The reader may wonder about the syntax here. Submission of urQL scripts to the Obelisk parser requires the name of a default database along with the script, and dbo is always the default namespace. The returned noun is the same metadata and result set whose print format we have seen above.

We cannot tell from the syntax (or the returned metadata) whether the query returned the data from a table or view. Views can shadow tables. To force a table add the TABLE keyword to the script, or in the namespace,

~/obelisk/db1/dbo/table/my-table

and use AS OF for a particular state,

~/obelisk/db1/dbo/my-table/~2020.1.26

The ﬁnal drill down in the namespace is to the column level,

SELECT db1..my-table.column-4 
~/obelisk/db1/dbo/my-table/column-4

Keep in mind Obelisk returns proper sets of data rows. Only a view is capable of deterministic ordering of the result rows when accessing data in this manner.

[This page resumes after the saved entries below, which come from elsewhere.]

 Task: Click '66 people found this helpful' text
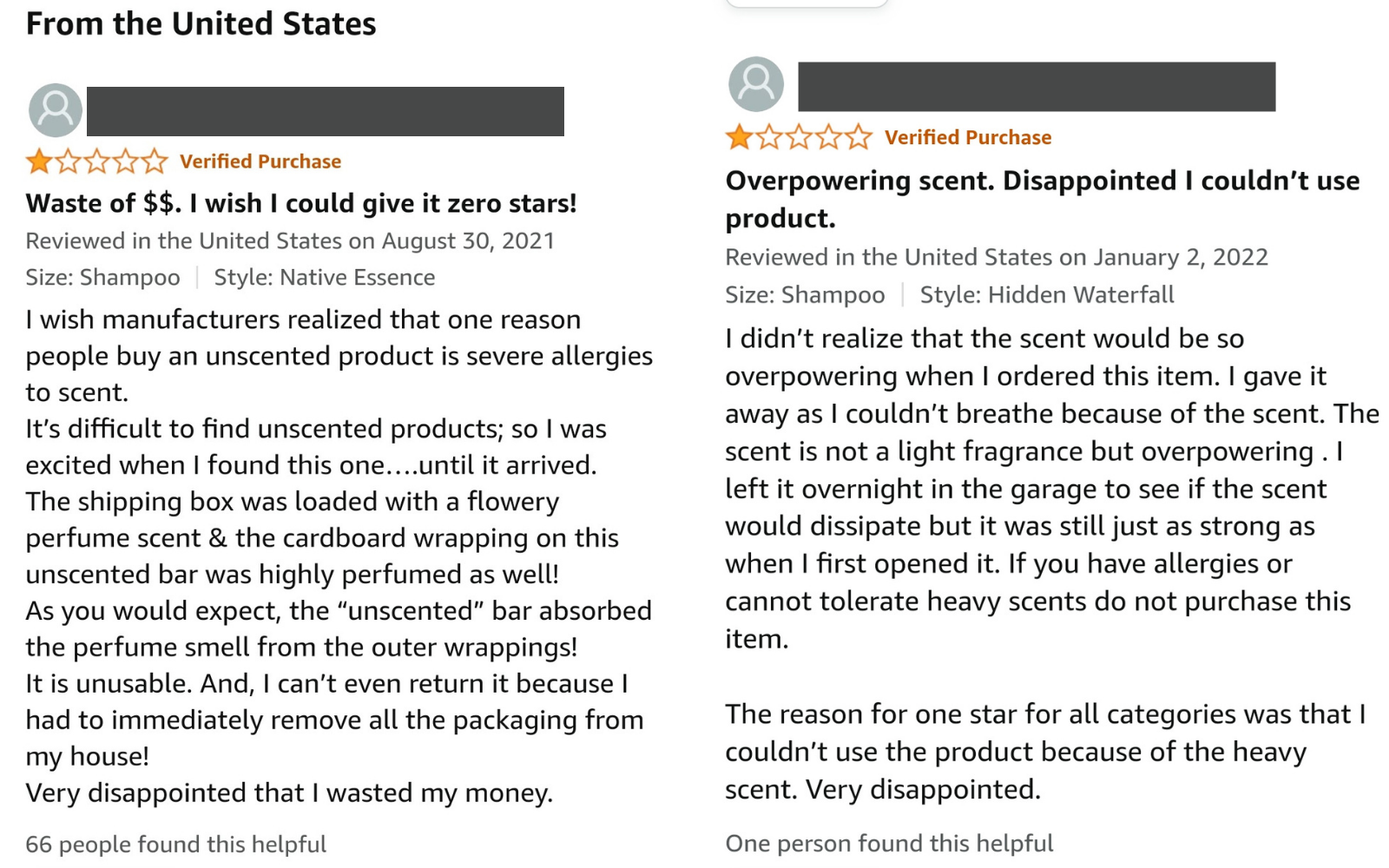(176, 844)
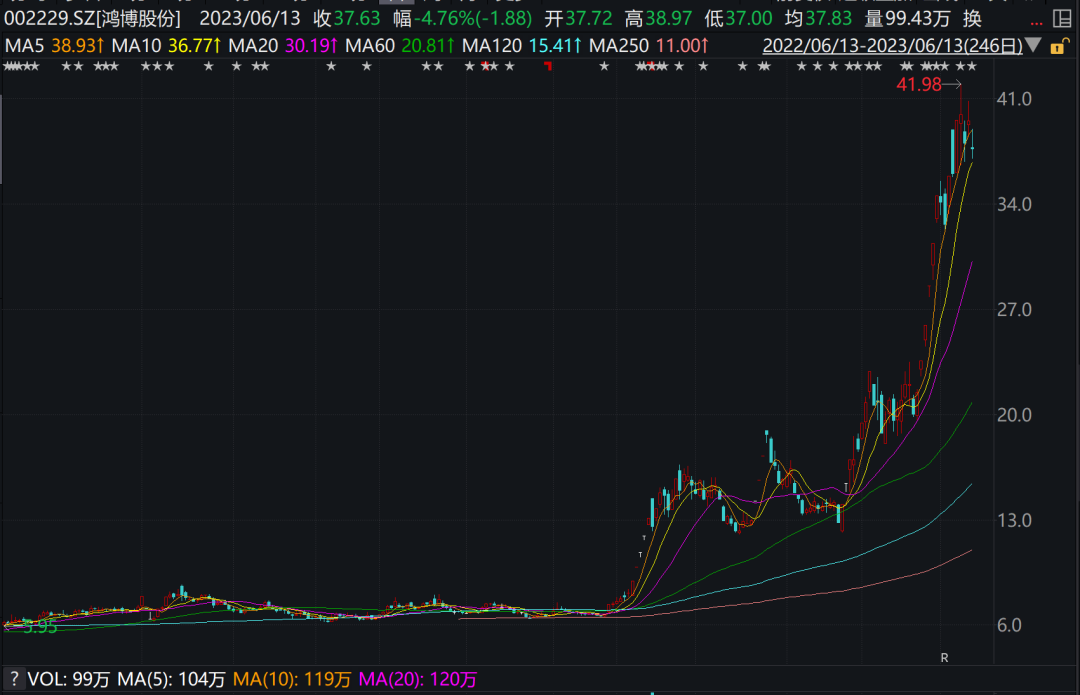Click the T marker below 41.98 rally base

click(x=846, y=488)
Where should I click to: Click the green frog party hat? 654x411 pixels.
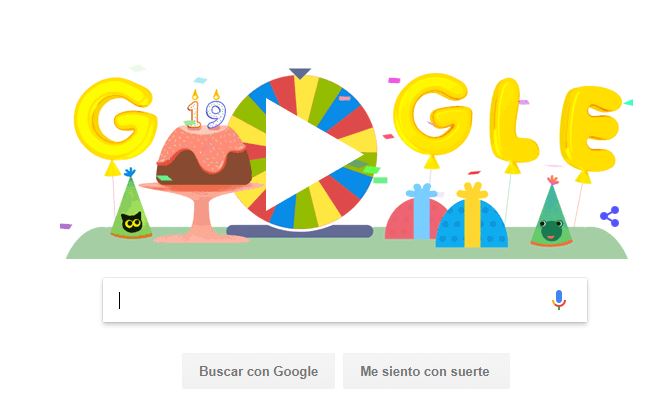point(551,212)
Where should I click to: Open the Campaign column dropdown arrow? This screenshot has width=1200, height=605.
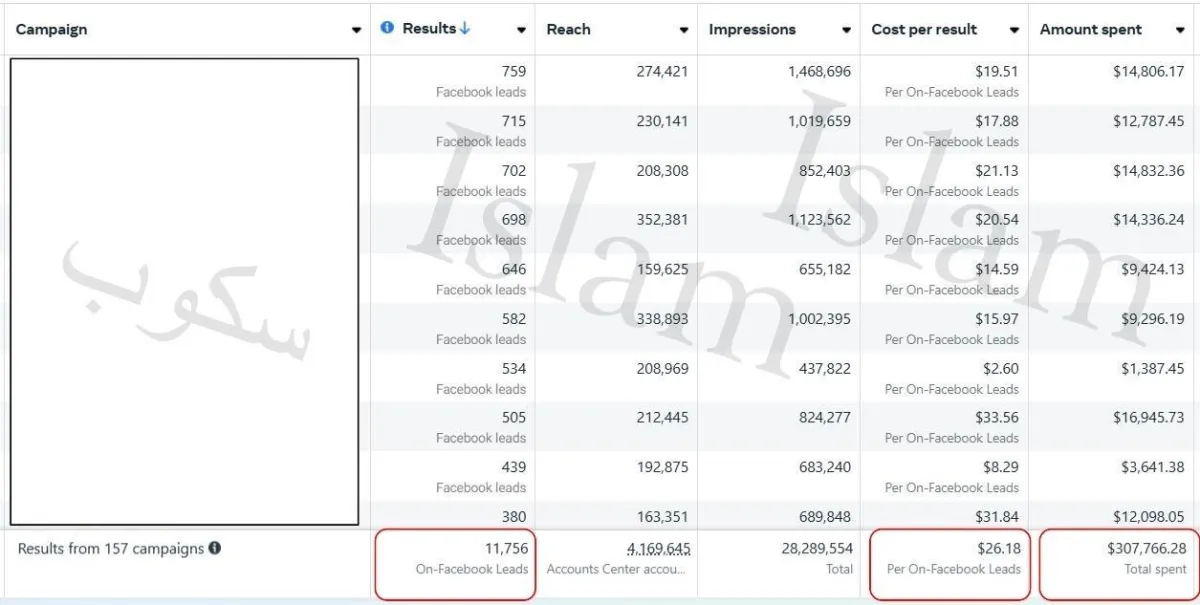tap(357, 30)
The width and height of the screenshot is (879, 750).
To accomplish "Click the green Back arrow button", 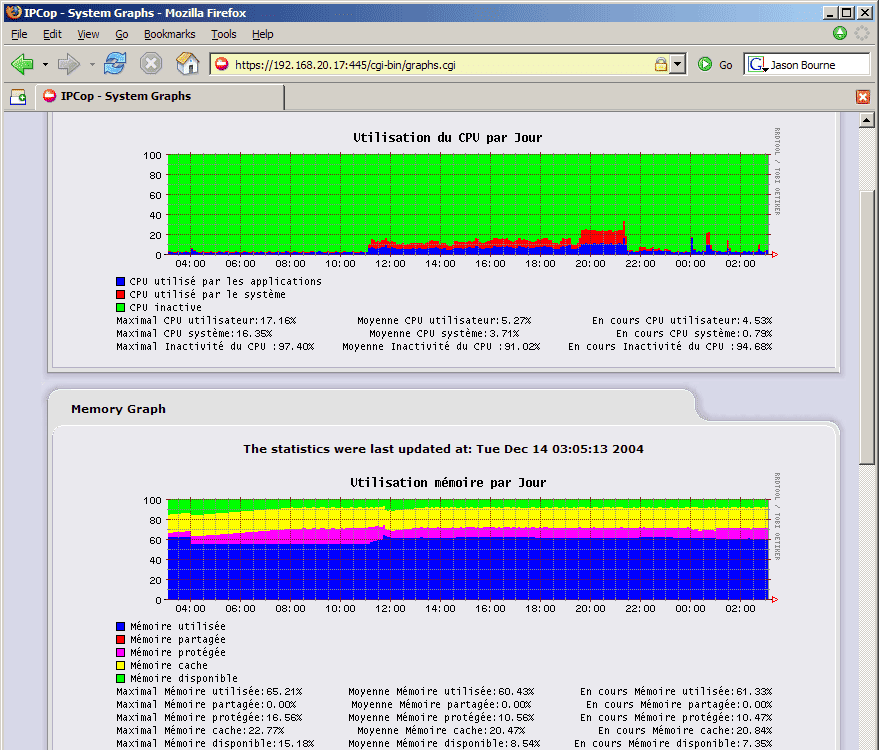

Shrubbery support provides for hybrid relational/hierarchical data processing. The Hawk Urbit implementation of namespace computing provides for scripting language or api usage of Obelisk as well as path access and post processing. There is already a working adaptation of a sql Studio-like interface to Obelisk available in Hawk.

7 Data Structures

Bad programmers worry about the code. Good programmers worry about data structures and their relationships (Torvalds, 2016).

To better understand the workings of Obelisk we turn to the data structures. Obelisk is a work in progress approaching a beta release, so some structures still may change over time.

7.1 AST/API

The Obelisk parser parses urQL commands into the structures in ﬁle /sur/ast, which also serves as the Obelisk api. We show the most important schema and content manipulating commands in Figure 1. A qualified-column is one qualiﬁed by a qualified- table.

:: create-database 
$:  %create-database 
    name=@tas 
    as-of=(unit as-of) 
== 
 
:: drop-database 
$:  %drop-database 
    name=@tas 
    force=? 
== 
 
:: create-namespace 
$:  %create-namespace 
    database-name=@tas 
    name=@tas 
    as-of=(unit as-of) 
== 
 
:: create-table 
$:  %create-table 
    table=qualified-table 
    columns=(list column) 
    pri-indx=(list ordered-column) 
    foreign-keys=(list foreign-key) 
    as-of=(unit as-of) 
== 
 
:: predicate 
(tree predicate-component) 
:: qualified-table 
$:  %qualified-table 
    ship=(unit @p) 
    database=@tas 
    namespace=@tas 
    name=@tas 
    alias=(unit @t) 
== 
 
:: drop-table 
$:  %drop-table 
    table=qualified-table 
    force=? 
    as-of=(unit as-of) 
== 
 
:: update 
$:  %update 
    ctes=(list cte) 
    table=qualified-table 
    as-of=(unit as-of) 
    $:  columns=(list qualified-column) 
        values=(list value-or-default) 
    == 
    =predicate 
== 
 
 
 
 
:: delete 
$:  %delete 
    ctes=(list cte) 
    table=qualified-table 
    as-of=(unit as-of) 
    =predicate 
== 
 
:: truncate-table 
$:  %truncate-table 
    table=qualified-table 
    as-of=(unit as-of) 
== 
 
:: predicate-component 
 $? ops-and-conjs 
   qualified-column 
   unqualified-column 
   dime 
   value-literals 
    cte-alias 
    scalar-alias 
    aggregate 
== 
 
:: column 
$:  %column 
    name=@tas 
    type=@ta 
==

Figure 1: Obelisk schema creation and modiﬁcation ast/api structures, from /sur/ast.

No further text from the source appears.